Excerpt:
•••
Graph getAsGraph(Set<Person> pesons);

where `Graph` is the API of an RDF Graph that can change over time. The
returned `Graph`shall (if possible) be backed by the Set passed as argument
and thus reflect future changes to that set. The Graph shall support all
read operation but no addition or removal of triples. It's ok is some
iteration over the graph result in a ConcurrentModficationException if the
set changes during iteration (as one would get when iterating over the set
during such a modification).

- How does the code look like?
- Is it backed by the Set and does the result Graph reflects changes to the
set?
- What's the space complexity?

Challenge accepted?
•••
Actions to take:
[1] In the RDF graph excerpt, which operations must the returned Graph support, and which must it not?
[2] According to the RDF graph excerpt, why is it acceptable for iteration over the graph to throw a ConcurrentModificationException when the set changes?
[3] Pick up the RDF graph excerpt after its final line and write what comes next.
The listing that follows the excerpt plays no part in this work.

The data:
•••
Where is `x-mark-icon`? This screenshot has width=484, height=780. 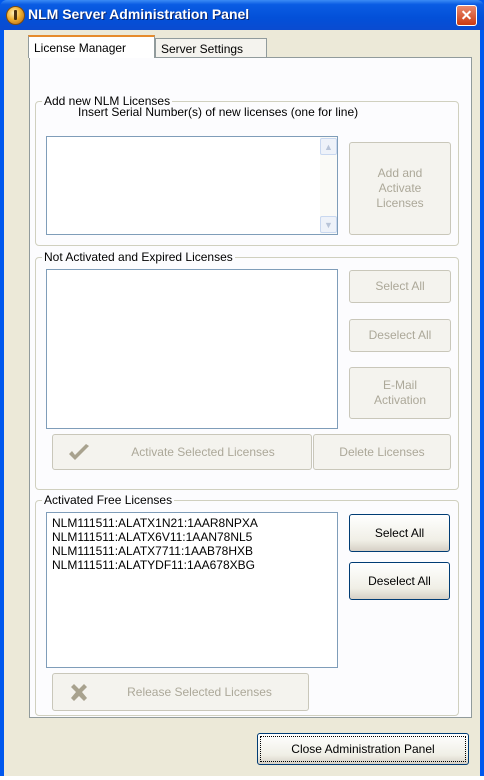
x-mark-icon is located at coordinates (79, 692).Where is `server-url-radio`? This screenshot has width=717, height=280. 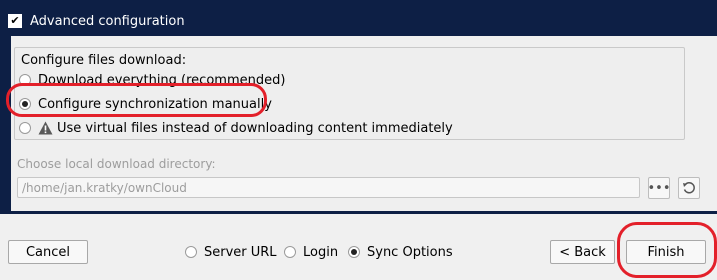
•••
Answers for this exercise:
[1] It must support all read operations but no addition or removal of triples.

[2] It is acceptable because the same exception would occur when iterating over the set itself while it was being modified.

[3]
Reto

On Mon, Nov 12, 2012 at 6:11 PM, Andy Seaborne <an...@apache.org> wrote:

> On 11/11/12 23:22, Rupert Westenthaler wrote:
>
>> Hi all ,
>>
>> On Sun, Nov 11, 2012 at 4:47 PM, Reto Bachmann-Gmür <re...@apache.org>
>> wrote:
>>
>>> - clerezza.rdf graudates as commons.rdf: a modular java/scala
>>> implementation of rdf related APIs, usable with and without OSGi
>>>
>>
>> For me this immediately raises the question: Why should the Clerezza
>> API become commons.rdf if 90+% (just a guess) of the Java RDF stuff is
>> based on Jena and Sesame? Creating an Apache commons project based on
>> an RDF API that is only used by a very low percentage of all Java RDF
>> applications is not feasible. Generally I see not much room for a
>> commons RDF project as long as there is not a commonly agreed RDF API
>> for Java.
>>
>
> Very good point.
>
> There is a finite and bounded supply of energy of people to work on such a
> thing and to make it work for the communities that use it.   For all of us,
> work on A means less work on B.
>
>
> An "RDF API" for applications needs to be more than RDF. A SPARQL engine
> is not simply abstracted from the storage by some "list(s,p,o)" API call.
>  It will die at scale, where scale here includes in-memory usage.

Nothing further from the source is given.